# SpaceX Data Wrangling & Feature Preparation

## Objective
Clean, standardize, and merge SpaceX launch data collected from
the SpaceX API and Wikipedia into a unified dataset suitable for
exploratory data analysis and machine learning.

This step transforms raw, heterogeneous data sources into a
consistent and analyzable format.


## Input Datasets

- **SpaceX API (raw)**: Launch metadata, rocket IDs, launch sites, outcomes
- **Wikipedia (raw)**: Payload mass, orbit type, mission details

Both datasets were persisted independently to ensure reproducibility
and traceability across the pipeline.


In [1]:
import pandas as pd
import numpy as np
from pathlib import Path


In [2]:
data_dir = Path("../data/raw")

api_df = pd.read_csv(data_dir / "spacex_launches_raw.csv")
wiki_df = pd.read_csv(data_dir / "spacex_wikipedia_launches_raw.csv")
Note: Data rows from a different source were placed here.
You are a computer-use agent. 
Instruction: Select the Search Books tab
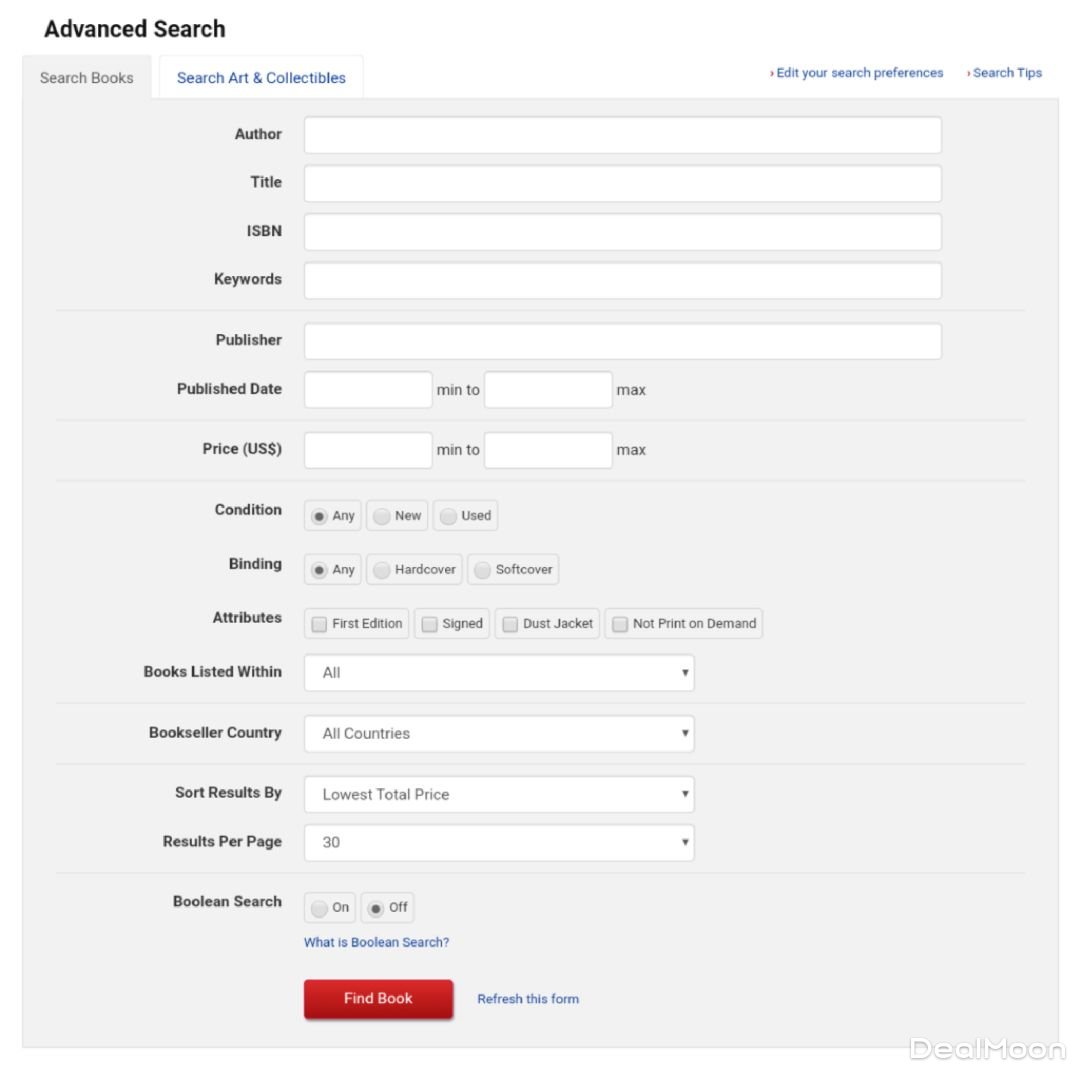pyautogui.click(x=87, y=78)
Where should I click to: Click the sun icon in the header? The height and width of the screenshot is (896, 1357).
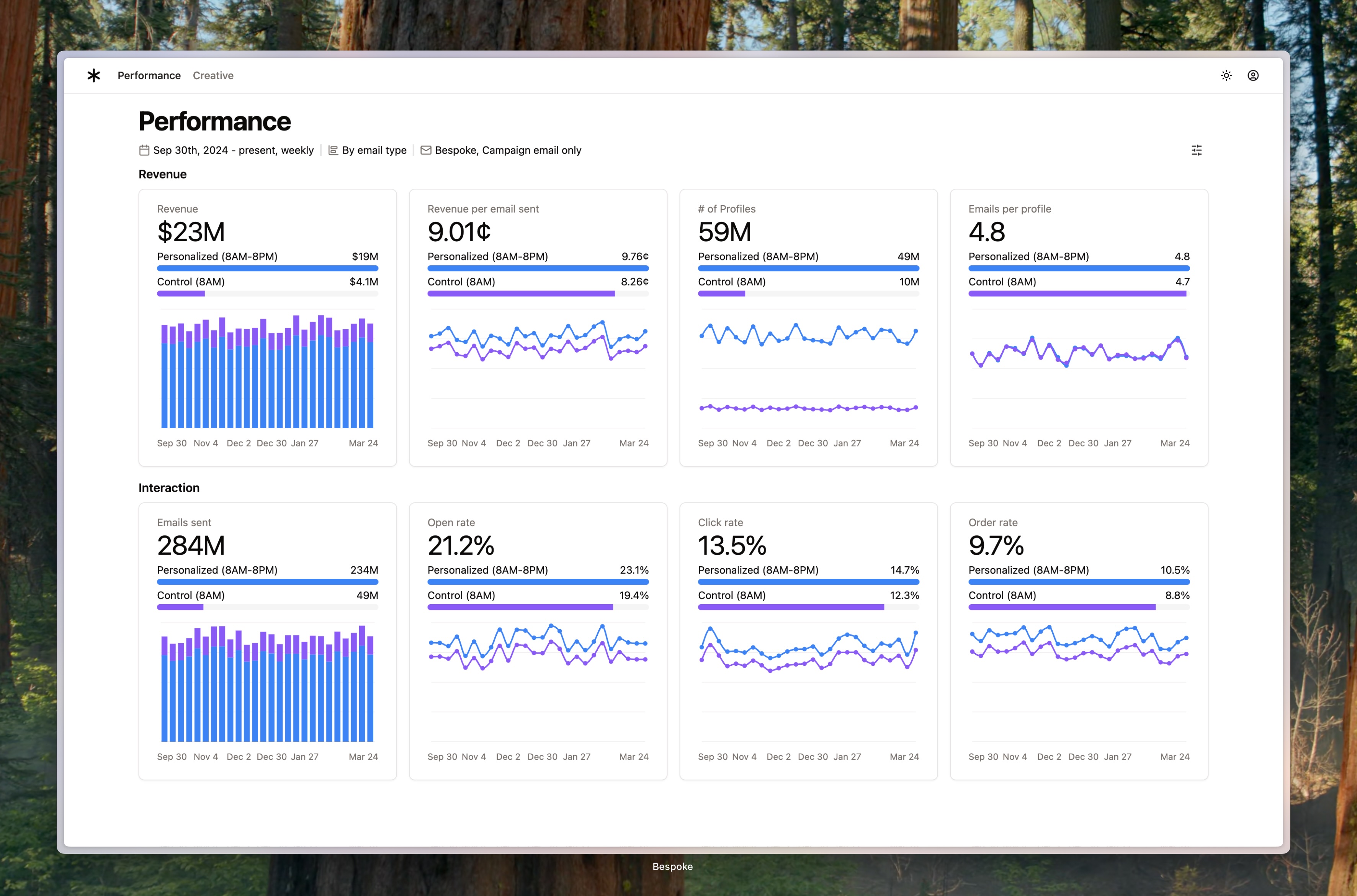click(x=1226, y=75)
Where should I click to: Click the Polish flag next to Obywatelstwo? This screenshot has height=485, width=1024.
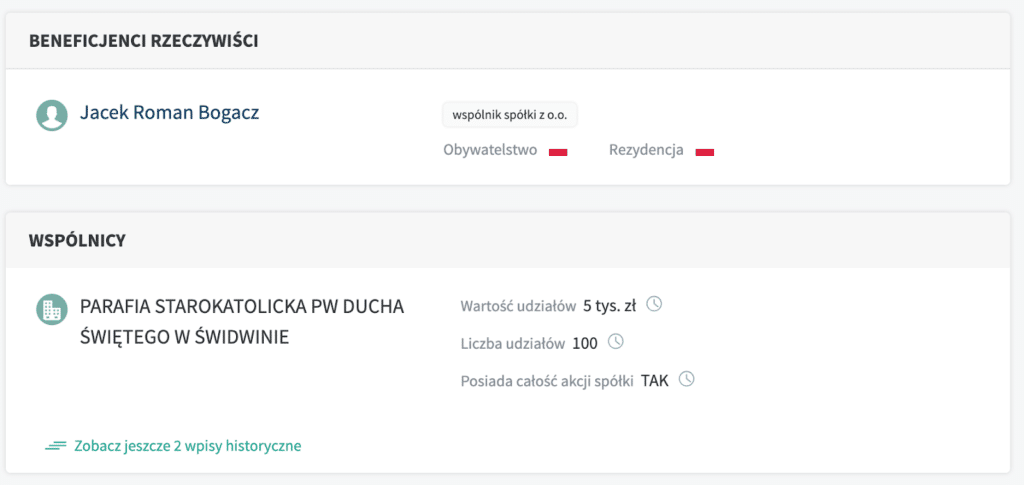(x=558, y=151)
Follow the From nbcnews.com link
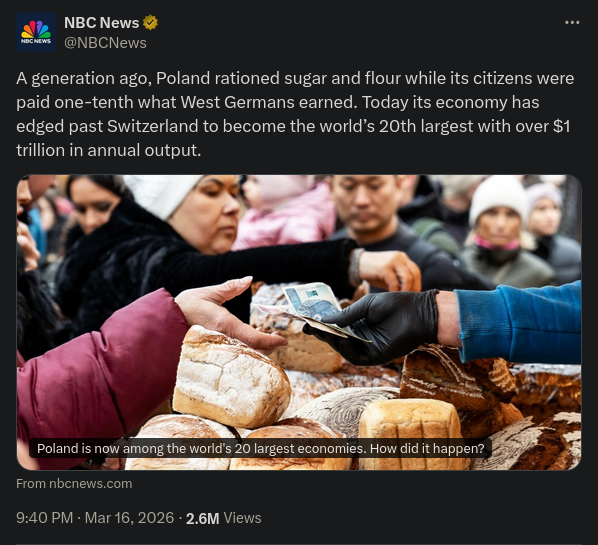Viewport: 598px width, 545px height. click(x=74, y=484)
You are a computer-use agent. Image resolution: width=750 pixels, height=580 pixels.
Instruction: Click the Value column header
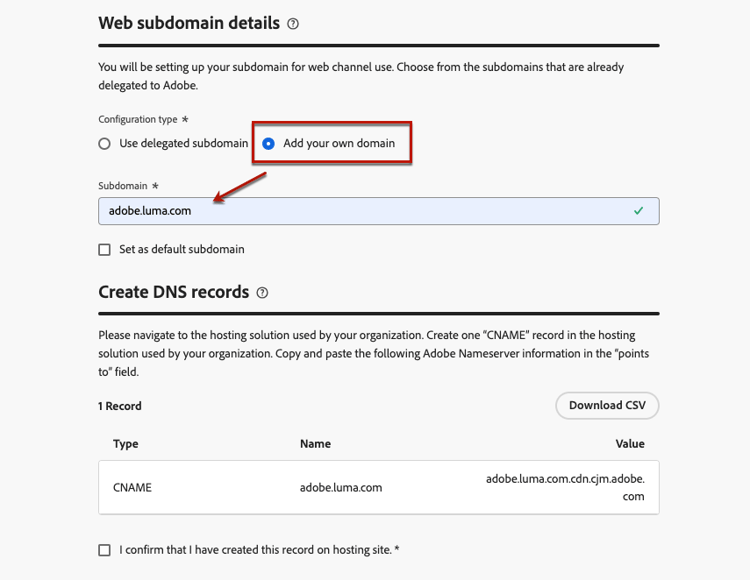[630, 444]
api_df.shape, wiki_df.shape


((205, 43), (763, 10))

Before merging, both datasets require cleaning and normalization.
Key challenges include:
- Nested structures in API data
- Non-numeric payload values
- Inconsistent naming and missing values


In [3]:
api_cols = [
    "flight_number",
    "name",
    "date_utc",
    "success",
    "rocket",
    "launchpad",
    "payloads",
    "cores"
]

api_df = api_df[api_cols]
api_df.head()


Unnamed: 0,flight_number,name,date_utc,success,rocket,launchpad,payloads,cores
0,1,FalconSat,2006-03-24T22:30:00.000Z,False,5e9d0d95eda69955f709d1eb,5e9e4502f5090995de566f86,['5eb0e4b5b6c3bb0006eeb1e1'],"[{'core': '5e9e289df35918033d3b2623', 'flight'..."
1,2,DemoSat,2007-03-21T01:10:00.000Z,False,5e9d0d95eda69955f709d1eb,5e9e4502f5090995de566f86,['5eb0e4b6b6c3bb0006eeb1e2'],"[{'core': '5e9e289ef35918416a3b2624', 'flight'..."
2,3,Trailblazer,2008-08-03T03:34:00.000Z,False,5e9d0d95eda69955f709d1eb,5e9e4502f5090995de566f86,"['5eb0e4b6b6c3bb0006eeb1e3', '5eb0e4b6b6c3bb00...","[{'core': '5e9e289ef3591814873b2625', 'flight'..."
3,4,RatSat,2008-09-28T23:15:00.000Z,True,5e9d0d95eda69955f709d1eb,5e9e4502f5090995de566f86,['5eb0e4b7b6c3bb0006eeb1e5'],"[{'core': '5e9e289ef3591855dc3b2626', 'flight'..."
4,5,RazakSat,2009-07-13T03:35:00.000Z,True,5e9d0d95eda69955f709d1eb,5e9e4502f5090995de566f86,['5eb0e4b7b6c3bb0006eeb1e6'],"[{'core': '5e9e289ef359184f103b2627', 'flight'..."


## Cleaning Payload Mass

Payload mass values extracted from Wikipedia often contain
units, annotations, or missing values.
These values must be converted into numeric kilograms.


In [4]:
payload_candidates = [
    col for col in wiki_df.columns
    if "payload" in col.lower()
]

payload_candidates

['payload[k]', 'payload_mass']

In [5]:
payload_col = payload_candidates[0]
payload_col

'payload[k]'

In [6]:
wiki_df[payload_col] = (
    wiki_df[payload_col]
    .astype(str)
    .str.replace(",", "", regex=False)
    .str.extract(r"(\d+\.?\d*)")[0]
    .astype(float)
)

wiki_df[payload_col].describe()

count     725.000000
mean       95.707172
std       367.055309
min         0.000000
25%         6.000000
50%        15.000000
75%        26.000000
max      4000.000000
Name: payload[k], dtype: float64

## Column Normalization

Column names are standardized to ensure consistency
across datasets prior to merging.


In [7]:
wiki_df = wiki_df.rename(columns={
    payload_col: "payload_mass_kg",
    "orbit": "orbit"
})

wiki_df.columns


Index(['flight_no.', 'date_and_time_(utc)', 'version,_booster[j]',
       'launch_site', 'payload_mass_kg', 'payload_mass', 'orbit', 'customer',
       'launch_outcome', 'booster_landing'],
      dtype='object')

## Creating Landing Outcome Label

For downstream analysis, a binary target variable is created:
- `1` → Successful landing
- `0` → Failed landing

This label will be used in both EDA and machine learning models.


In [8]:
api_df["landing_success"] = api_df["success"].fillna(False).astype(int)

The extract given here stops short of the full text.